Вообще в этом конце долины жили своеобразные люди. Их предки - рудокопы прибыли сюда из Германии еще во времена Тридентского собора и с тех пор выветрелым немецким камнем вросли меж итальянцев в здешнюю землю. Обычаи своей прежней жизни они наполовину сохранили, наполовину забыли, а то, что сохранили, уже, похоже, и сами не понимали. Весной бурные ручьи с гор вымывали у них почву из-под ног, некоторые дома, стоявшие прежде на холме, повисали над краем пропасти, а их это ничуть не беспокоило; с другой же стороны, мутные волны новых времен прибивали к ним в дома самый разнообразный мусор. Тут можно было увидеть и дешевые полированные шкафы, и потешные открытки, и олеографии, но иной раз на глаза попадалась посуда, из которой, возможно, ели еще во времена Лютера. Они, эти люди, были протестантами; однако же, хотя, судя по всему, единственно эта цепкая приверженность к своей вере уберегла их породу от итальянской примеси, хорошими христианами они не были. Поскольку они прозябали в бедности, почти все мужчины вскоре после свадьбы покидали своих жен и на долгие годы уезжали в Америку; оттуда они привозили домой скудные накопления, обычаи городских борделей и безбожие, но отнюдь не острый ум цивилизации.
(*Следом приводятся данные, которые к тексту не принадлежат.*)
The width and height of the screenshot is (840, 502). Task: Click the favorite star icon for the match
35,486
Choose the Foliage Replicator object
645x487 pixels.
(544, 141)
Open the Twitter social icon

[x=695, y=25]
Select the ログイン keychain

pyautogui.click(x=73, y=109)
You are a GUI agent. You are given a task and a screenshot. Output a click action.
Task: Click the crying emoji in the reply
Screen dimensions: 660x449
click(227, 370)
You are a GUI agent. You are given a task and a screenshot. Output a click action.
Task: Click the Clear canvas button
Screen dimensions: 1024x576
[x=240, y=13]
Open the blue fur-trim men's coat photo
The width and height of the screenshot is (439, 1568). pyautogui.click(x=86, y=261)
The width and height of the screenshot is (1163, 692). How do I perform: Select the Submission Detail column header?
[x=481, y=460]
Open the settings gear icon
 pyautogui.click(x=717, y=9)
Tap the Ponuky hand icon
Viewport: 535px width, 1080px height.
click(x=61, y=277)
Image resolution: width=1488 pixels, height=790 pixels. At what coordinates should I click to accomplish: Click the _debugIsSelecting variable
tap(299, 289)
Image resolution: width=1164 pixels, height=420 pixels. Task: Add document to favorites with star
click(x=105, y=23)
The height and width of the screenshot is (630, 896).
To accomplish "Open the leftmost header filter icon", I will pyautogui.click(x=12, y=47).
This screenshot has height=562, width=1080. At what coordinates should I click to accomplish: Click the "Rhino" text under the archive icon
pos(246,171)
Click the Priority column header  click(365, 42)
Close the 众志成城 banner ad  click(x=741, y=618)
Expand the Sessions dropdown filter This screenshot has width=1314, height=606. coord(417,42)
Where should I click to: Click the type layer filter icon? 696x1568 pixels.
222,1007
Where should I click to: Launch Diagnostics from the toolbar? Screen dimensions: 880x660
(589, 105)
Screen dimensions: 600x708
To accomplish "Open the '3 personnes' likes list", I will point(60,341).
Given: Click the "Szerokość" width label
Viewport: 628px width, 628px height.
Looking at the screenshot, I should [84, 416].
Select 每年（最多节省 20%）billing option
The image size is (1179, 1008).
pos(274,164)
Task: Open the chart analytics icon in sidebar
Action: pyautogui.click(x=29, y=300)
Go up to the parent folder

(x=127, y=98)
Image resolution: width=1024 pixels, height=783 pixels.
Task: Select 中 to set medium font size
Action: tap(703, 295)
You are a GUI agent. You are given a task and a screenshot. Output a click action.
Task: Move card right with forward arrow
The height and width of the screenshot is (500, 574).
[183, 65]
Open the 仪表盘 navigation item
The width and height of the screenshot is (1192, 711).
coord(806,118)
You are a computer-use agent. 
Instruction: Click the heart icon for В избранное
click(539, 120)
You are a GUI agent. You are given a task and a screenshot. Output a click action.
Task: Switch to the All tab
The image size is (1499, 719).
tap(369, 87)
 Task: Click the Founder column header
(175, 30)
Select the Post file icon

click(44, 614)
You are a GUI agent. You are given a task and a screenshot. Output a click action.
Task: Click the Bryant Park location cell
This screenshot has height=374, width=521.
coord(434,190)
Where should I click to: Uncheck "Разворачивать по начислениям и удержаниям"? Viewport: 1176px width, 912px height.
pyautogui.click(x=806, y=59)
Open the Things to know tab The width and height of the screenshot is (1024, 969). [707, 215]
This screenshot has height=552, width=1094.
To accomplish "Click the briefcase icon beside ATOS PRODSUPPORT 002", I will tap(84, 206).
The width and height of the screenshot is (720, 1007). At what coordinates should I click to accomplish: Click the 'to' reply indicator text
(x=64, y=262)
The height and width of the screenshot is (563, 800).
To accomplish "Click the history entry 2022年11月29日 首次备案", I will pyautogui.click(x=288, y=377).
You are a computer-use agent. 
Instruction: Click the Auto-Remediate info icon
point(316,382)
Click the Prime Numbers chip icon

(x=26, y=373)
Сразу по прибытии Гомо услышал здесь историю, надолго занявшую его воображение. История случилась не так давно, в последние десять-пятнадцать лет; один крестьянин, находившийся в отлучке немалый срок, вернулся из Америки и снова улегся к жене в постель. Некоторое время они радовались тому, что опять вместе, и жизнь их шла своим чередом, пока не растаяли последние сбережения. Тщетно прождав новых сбережений, как назло застрявших где-то на пути из Америки, крестьянин заново снарядился в дорогу, чтобы, по примеру других земляков, подзаработать себе на жизнь ремеслом лоточника, а жена осталась вести дальше убыточное хозяйство. Но назад он уже не вернулся. Зато несколькими днями позже на одном из дальних хуторов объявился еще один крестьянин, вернувшийся из Америки, с редкостной точностью высчитал, как давно они не виделись, потребовал на стол ту же еду, что они ели в день расставания, все знал даже про корову, которой давно уже и в помине не было на дворе, и сумел по-отечески поладить с детьми, которых послало ему иное небо, нежели то, что сияло все эти годы над его головою. Однако и этот крестьянин, пожив некоторое время в свое удовольствие, отправился в путь-дорогу с коробом всякого добра и больше не вернулся. История повторилась в округе и в третий, и в четвертый раз, пока кто-то не сообразил, что это был авантюрист, работавший вместе с их мужчинами за океаном и все у них выспросивший. В конце концов его забрали и посадили, и больше он не появлялся. Все женщины об этом жалели, потому что каждой хотелось теперь заполучить его еще денька на два и свериться поточнее со своей памятью, чтобы не подвергаться насмешкам зря; каждая, как теперь оказалось, сразу же почуяла тут что-то неладное, но ни одна не была настолько уверена в своих подозрениях, чтобы поднимать из-за этого шум и ущемлять вернувшегося хозяина в его законных правах.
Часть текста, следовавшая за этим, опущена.